Sono almeno nove i morti (6 civili e 3 militari) causati dagli scontri al confine tra Somalia e Kenya che lunedì hanno interessato la città di Bulohawo, nella stato di Jubaland.

Accuse reciproche tra i due stati: il governo somalo afferma attraverso il ministro dell’Informazione Osman Abukar Dubeche che «le truppe keniote, accompagnate da combattenti somali addestrati dal Kenya, sono entrate nella città di Bulohawo per attaccare le basi federali somale e hanno colpito abitazioni civili uccidendo 3 militari, 5 bambini e la loro madre».

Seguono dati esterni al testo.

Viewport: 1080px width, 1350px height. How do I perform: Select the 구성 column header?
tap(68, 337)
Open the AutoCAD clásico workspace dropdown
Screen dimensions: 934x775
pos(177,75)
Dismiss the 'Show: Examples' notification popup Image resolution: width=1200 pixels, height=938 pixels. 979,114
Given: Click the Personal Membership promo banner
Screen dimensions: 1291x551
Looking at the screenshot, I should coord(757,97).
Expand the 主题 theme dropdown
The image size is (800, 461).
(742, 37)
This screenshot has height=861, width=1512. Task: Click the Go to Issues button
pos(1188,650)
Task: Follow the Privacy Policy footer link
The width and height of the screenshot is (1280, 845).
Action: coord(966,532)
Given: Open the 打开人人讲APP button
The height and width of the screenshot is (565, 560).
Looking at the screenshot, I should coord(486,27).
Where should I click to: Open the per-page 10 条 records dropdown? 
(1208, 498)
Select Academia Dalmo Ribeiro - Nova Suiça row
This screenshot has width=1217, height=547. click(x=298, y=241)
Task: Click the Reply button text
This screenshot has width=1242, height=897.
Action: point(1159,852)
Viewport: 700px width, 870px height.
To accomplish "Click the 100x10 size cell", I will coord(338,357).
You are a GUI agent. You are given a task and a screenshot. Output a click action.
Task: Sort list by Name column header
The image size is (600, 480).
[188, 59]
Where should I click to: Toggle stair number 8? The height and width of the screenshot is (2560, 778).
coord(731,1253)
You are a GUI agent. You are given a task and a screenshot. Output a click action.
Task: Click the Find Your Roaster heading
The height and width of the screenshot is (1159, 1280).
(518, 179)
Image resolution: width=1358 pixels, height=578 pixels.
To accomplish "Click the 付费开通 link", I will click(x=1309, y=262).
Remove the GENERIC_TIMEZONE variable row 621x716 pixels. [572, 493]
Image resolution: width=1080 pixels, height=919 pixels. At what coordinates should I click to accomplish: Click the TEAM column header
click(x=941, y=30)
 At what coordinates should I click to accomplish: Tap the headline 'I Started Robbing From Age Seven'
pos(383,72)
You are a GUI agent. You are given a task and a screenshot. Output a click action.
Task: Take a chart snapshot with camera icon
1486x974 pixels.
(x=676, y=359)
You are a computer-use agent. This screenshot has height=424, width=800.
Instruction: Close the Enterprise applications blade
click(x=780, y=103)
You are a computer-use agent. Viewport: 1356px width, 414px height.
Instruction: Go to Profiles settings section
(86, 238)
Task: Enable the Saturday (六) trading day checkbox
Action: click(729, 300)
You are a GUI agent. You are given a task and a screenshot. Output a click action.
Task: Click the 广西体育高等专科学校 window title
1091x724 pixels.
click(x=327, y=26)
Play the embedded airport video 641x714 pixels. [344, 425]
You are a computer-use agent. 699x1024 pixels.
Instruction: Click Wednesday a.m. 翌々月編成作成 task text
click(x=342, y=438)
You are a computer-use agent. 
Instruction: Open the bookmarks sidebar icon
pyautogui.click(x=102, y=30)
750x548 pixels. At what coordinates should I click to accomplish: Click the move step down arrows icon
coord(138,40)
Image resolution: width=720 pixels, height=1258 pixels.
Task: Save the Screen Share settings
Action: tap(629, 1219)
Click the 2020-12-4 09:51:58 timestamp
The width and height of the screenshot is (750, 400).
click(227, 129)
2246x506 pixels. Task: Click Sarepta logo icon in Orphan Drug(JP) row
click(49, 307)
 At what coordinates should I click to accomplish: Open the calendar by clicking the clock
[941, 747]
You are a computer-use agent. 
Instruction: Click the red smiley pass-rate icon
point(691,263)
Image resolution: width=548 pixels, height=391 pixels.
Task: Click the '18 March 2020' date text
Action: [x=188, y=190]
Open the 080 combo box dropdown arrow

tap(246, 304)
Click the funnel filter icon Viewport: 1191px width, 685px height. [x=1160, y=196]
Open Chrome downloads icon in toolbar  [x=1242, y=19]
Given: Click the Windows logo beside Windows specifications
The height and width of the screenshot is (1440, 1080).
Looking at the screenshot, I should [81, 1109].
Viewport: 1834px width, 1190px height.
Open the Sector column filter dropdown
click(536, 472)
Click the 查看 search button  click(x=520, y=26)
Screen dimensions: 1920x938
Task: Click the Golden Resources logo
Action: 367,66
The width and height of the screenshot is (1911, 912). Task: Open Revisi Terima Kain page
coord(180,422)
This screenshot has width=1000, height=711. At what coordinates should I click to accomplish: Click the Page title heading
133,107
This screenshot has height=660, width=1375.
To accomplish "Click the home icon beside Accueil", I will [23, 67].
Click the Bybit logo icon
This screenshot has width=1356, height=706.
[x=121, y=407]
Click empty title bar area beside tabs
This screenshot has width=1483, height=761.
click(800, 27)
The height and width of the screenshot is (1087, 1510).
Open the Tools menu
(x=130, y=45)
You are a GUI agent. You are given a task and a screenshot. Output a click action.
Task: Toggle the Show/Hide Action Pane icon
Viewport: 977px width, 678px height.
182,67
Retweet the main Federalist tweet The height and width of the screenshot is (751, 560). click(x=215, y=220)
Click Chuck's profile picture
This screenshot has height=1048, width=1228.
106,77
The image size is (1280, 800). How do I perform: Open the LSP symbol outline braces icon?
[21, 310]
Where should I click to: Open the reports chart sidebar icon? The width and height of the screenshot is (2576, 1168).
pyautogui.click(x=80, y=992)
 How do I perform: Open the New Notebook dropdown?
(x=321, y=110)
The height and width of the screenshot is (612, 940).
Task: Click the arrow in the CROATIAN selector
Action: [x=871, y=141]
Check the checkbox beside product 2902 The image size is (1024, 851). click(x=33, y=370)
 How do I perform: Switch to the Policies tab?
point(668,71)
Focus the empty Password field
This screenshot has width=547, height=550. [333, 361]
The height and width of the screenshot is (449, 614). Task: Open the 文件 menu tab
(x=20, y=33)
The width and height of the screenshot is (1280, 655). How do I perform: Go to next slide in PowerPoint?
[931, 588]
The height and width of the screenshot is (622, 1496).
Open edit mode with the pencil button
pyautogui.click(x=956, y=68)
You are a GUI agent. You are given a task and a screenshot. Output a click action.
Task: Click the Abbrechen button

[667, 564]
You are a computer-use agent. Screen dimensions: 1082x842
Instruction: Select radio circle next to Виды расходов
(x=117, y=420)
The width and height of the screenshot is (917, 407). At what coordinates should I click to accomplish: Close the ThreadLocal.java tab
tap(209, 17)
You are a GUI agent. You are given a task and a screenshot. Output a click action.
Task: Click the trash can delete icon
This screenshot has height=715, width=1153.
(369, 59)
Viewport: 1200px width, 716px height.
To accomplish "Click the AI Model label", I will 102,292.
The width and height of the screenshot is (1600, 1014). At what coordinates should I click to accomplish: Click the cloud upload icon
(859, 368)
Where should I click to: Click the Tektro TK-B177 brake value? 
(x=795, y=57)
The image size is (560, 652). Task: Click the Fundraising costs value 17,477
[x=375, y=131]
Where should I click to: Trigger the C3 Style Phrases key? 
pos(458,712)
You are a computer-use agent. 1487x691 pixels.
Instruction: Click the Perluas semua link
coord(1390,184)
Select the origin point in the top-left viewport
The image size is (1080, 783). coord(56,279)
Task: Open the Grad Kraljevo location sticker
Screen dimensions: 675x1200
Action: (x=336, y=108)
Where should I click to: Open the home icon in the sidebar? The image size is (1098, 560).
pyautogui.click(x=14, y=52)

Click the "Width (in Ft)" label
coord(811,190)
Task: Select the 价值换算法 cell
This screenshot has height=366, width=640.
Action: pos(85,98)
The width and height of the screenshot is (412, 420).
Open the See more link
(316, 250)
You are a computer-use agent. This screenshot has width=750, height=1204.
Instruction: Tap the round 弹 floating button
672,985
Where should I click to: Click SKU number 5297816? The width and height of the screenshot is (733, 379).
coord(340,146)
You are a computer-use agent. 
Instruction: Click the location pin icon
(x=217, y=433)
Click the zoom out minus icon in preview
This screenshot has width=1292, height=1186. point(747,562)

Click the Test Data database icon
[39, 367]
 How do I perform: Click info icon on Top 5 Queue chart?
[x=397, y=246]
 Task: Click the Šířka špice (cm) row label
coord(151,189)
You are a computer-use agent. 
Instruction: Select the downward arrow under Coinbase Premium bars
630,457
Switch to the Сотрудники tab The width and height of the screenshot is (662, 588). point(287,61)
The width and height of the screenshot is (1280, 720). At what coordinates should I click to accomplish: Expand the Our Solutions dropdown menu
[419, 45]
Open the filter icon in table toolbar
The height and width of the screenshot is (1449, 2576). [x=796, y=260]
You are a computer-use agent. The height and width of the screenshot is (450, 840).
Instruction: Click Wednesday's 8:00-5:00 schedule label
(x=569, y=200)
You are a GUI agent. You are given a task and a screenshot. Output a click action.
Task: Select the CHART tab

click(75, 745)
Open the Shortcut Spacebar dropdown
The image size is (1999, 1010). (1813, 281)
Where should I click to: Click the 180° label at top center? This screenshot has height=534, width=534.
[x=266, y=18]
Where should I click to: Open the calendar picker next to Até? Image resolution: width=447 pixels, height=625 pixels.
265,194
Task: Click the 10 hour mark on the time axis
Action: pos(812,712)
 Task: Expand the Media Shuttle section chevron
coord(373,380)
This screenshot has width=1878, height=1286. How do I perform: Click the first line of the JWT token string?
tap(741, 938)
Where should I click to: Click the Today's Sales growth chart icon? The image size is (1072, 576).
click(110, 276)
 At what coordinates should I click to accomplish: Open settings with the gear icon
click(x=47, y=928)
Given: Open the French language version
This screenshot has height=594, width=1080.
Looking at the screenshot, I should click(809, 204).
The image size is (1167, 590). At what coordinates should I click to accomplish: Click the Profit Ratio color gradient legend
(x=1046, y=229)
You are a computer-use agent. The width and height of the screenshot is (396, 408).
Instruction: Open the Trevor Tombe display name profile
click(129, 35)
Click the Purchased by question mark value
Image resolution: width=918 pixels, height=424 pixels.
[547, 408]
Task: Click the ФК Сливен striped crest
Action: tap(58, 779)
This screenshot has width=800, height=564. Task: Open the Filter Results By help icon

Il ministro dell’Interno keniota, Fred Matiangi, ha invece negato qualsiasi coinvolgimento del suo paese: «Questo è un conflitto interno somalo e il Kenya non è coinvolto in alcuna maniera negli scontri».

Il vicepresidente dello Jubaland, Mohamud Sayid Adan, ha riferito ai giornalisti che le forze regionali, di stanza fuori dalla città, sarebbero state colpite da truppe somale schierate di recente nella regione dal governo di Mogadiscio, in vista delle prossime elezioni parlamentari e presidenziali, previste per febbraio.

Il governo somalo accusa il Kenya di voler favorire l’auto-proclamato stato dello Jubaland (2011) e il suo presidente, Ahmed Madobe , con l’obiettivo di creare una zona cuscinetto tra il suo territorio e gli islamisti del gruppo Al-Shabaab, mentre la Somalia mira a mettere un suo rappresentante per aumentare il controllo su tutta l’area.

Accuse confermate dalla decisione di Mogadiscio, lo scorso 16 dicembre, di voler chiudere la frontiera e cessare le relazioni diplomatiche con Nairobi, espellendo l’ambasciatore keniota, a causa delle sue ingerenze che «mirano a dividere l’integrità, la sovranità e la stabilità del paese», come dichiarato dal presidente Abdullahi Mohamed Abdullahi, detto “Farmajo”, secondo il quale il Kenya mira a «interferire nel processo elettorale nello Jubaland», uno dei suoi stati semiautonomi. Un altro motivo di frizione è sicuramente la questione che riguarda i confini terrestri e marittimi, a causa dei trattati di esplorazione in un’area contesa perché ricca di gas e petrolio.

La Somalia è divisa in 6 stati regionali: Puntland, Galmudug, Jubaland, South West State, Hirshabelle e Somaliland e lo stato di Jubaland è considerato strategico da Mogadiscio anche per l’importante città portuale di Kisimayo, dove tra l’altro sono di stanza numerosi militari di Nairobi, come parte della forza multinazionale dell’Unione Africana (Amisom).

La notizia degli scontri nello Jubaland, arriva il giorno successivo a quella relativa all’uccisione di 190 miliziani di Al-Shabaab in una serie di attacchi terrestri e aerei nei villaggi di Sigaale, Adimole e Kayitoy, situati 100 km circa a sud-ovest da Mogadiscio, da parte delle truppe ugandesi dell’Amisom, come confermato dalla Reuters.

Un tentativo, secondo numerosi analisti, di mostrare al gruppo jihadista che la forza multinazionale dell’Ua è in grado di contrastare la loro ascesa e di supportare le forze di sicurezza somale, nonostante il ritiro del contingente americano (700 militari) deciso da Trump.

Le elezioni sembrano comunque di difficile attuazione a causa sia delle spinte indipendentiste dei diversi stati regionali, ma soprattutto dei continui attacchi da parte dei miliziani jihadisti di Al-Shabaab contro obiettivi civili e militari in tutta la Somalia. L’ultimo attentato grave risale allo scorso 19 dicembre, con 20 persone uccise nella città di Galkayo (Somalia centrale) da un attentatore suicida che si era fatto esplodere durante il comizio elettorale del primo ministro somalo, Roble Mohammed Husein, vero obiettivo dell’attentato.

Nelle sue rivendicazioni Al-Shabaab ha fatto, infatti, sapere che «tenterà in qualsiasi maniera di ostacolare le elezioni e il rafforzamento dello stato centrale in tutta la Somalia».